Why Gen Z worships the pickle

Ben Sixsmith
EXPLORE THE ISSUE 15 February 2025
issue 15 February 2025

If something can be squeezed into a jar with brine, Polish grandmas will do it. Walk into the kitchen of the average babcia and you’ll see jars lining the shelves filled with mysterious experiments, as if in an old-fashioned Slavic science lab. Here are pickled cucumbers, pickled peppers, pickled mushrooms, pickled cabbage and pickled beetroot. Babcia knows that pickles are tasty, cheap, versatile and great for your health. Dziadek (Grandpa) knows that they are great with vodka.

British Zoomers love pickles as well. Pickles, according to the website Vox, are among 2025’s ‘hottest foods’. McDonald’s has even cashed in on the fad with an advertisement showing a husband affectionately donating pickles from his burger to his wife.

The avocado was the defining food of millennials, spawning endless mocking articles about young people wasting their money on a fashionable plant-based breakfast. Pickles have become a defining food of Gen Z – inspiring memes as well as all sorts of eccentric recipes, such as the pop star Dua Lipa’s favourite cocktail of pickle juice and Coke. Why? Well, why not? Like a good in-joke, a good meme necessarily resists explanation. 
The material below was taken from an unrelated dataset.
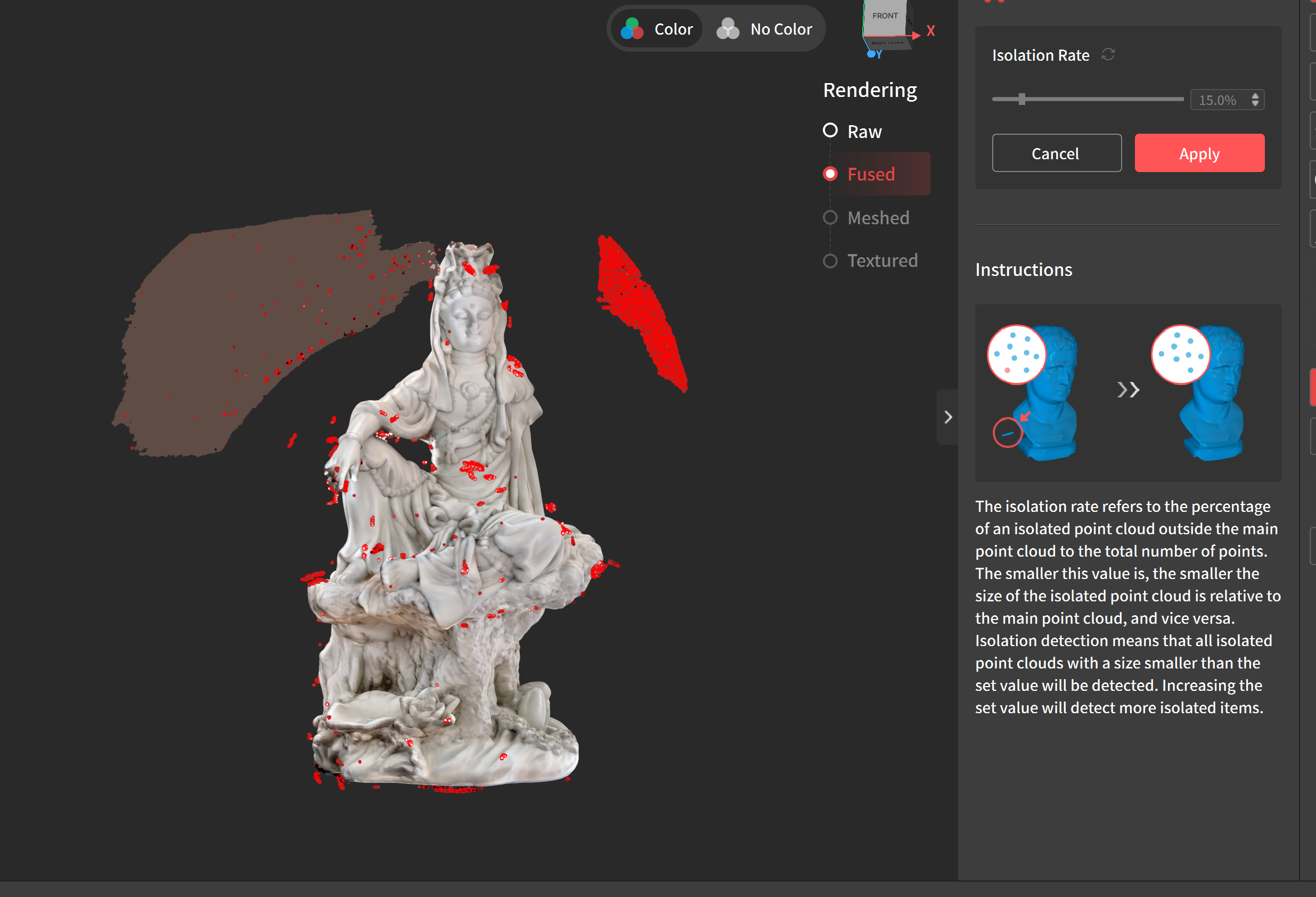
Task: Switch to No Color display mode
Action: pyautogui.click(x=764, y=29)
But there are some cultural implications to be teased out. Gen Z, considered broadly, loves the DIY aesthetic. Many of their entertainers stepped into the mainstream from their bedrooms, enjoying an age where ‘content creation’, in its different visual and audio forms, can be mastered at home. Sadly, Zoomers also spent some of their formative years in lockdown, trying to entertain themselves from behind closed doors. Pickling was the sort of cheap and cheerful experiment that could make those long and boring housebound days less grim.